In het hoger beroep betoogde de staatssecretaris dat Italië verantwoordelijk is voor de behandeling van de asielaanvraag op basis van de Dublinverordening. Hij stelde dat de 'circular letter' van de Italiaanse autoriteiten van 5 december 2022 geen reden was om Italië niet verantwoordelijk te houden. De rechtbank had volgens hem niet onderkend dat deze brief slechts een tijdelijk, feitelijk probleem vormde voor de overdracht van Dublinclaimanten aan Italië.
De Afdeling bestuursrechtspraak van de Raad van State heeft echter geoordeeld dat de staatssecretaris niet voldoende heeft aangetoond dat Italië zijn internationale verplichtingen zal nakomen.
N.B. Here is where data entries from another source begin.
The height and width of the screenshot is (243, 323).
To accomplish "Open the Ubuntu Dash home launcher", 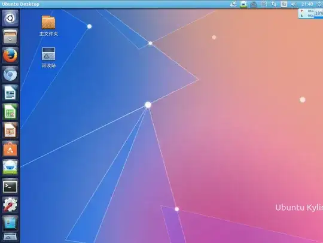I will coord(10,18).

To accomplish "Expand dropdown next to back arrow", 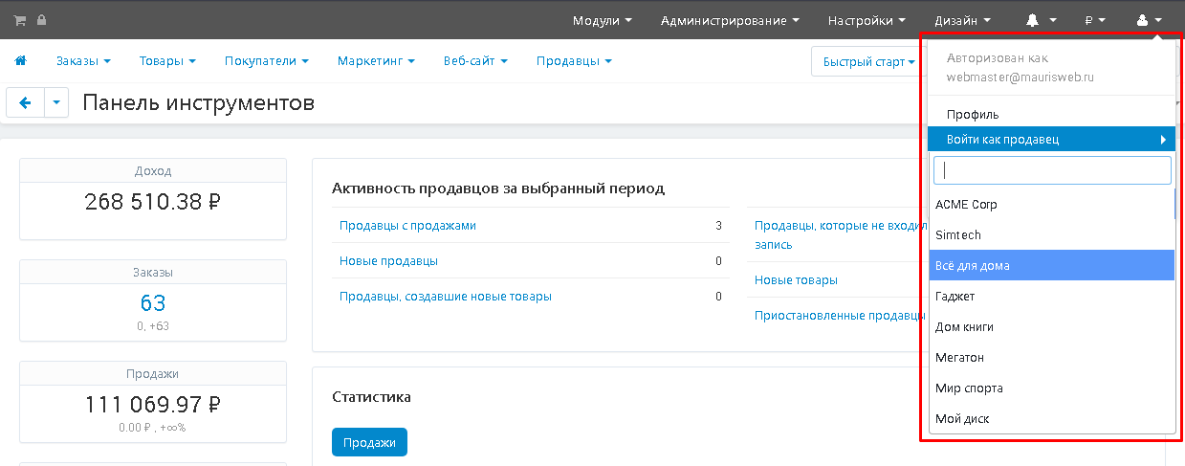I will (x=56, y=103).
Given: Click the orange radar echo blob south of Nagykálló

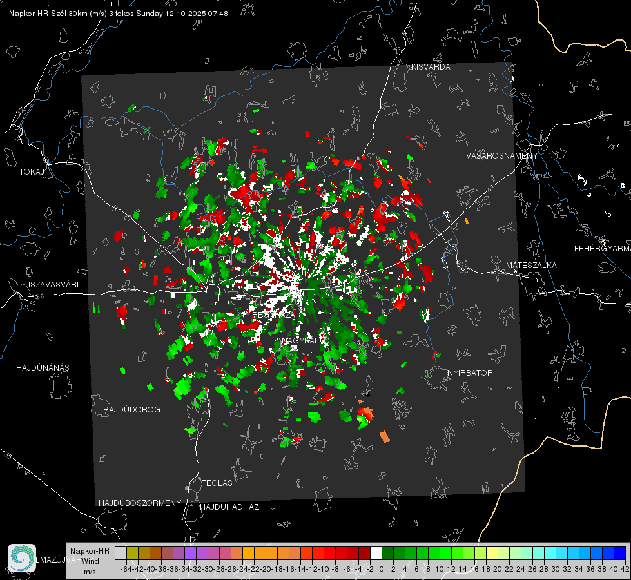Looking at the screenshot, I should 385,436.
De Afdeling verwees naar eerdere uitspraken waarin werd vastgesteld dat er voor Dublinclaimanten in Italië geen opvangfaciliteiten beschikbaar zijn, wat een reëel risico met zich meebrengt voor de vreemdelingen. De staatssecretaris kon niet aantonen dat hij nog steeds van het interstatelijk vertrouwensbeginsel mocht uitgaan, waardoor het besluit om de asielaanvraag niet in behandeling te nemen onrechtmatig werd verklaard.
Uiteindelijk heeft de Raad van State het hoger beroep ongegrond verklaard en de uitspraak van de rechtbank bevestigd. De staatssecretaris is veroordeeld tot vergoeding van de proceskosten van de vreemdeling, die in totaal € 837,00 bedragen, geheel toe te rekenen aan door een derde beroepsmatig verleende rechtsbijstand.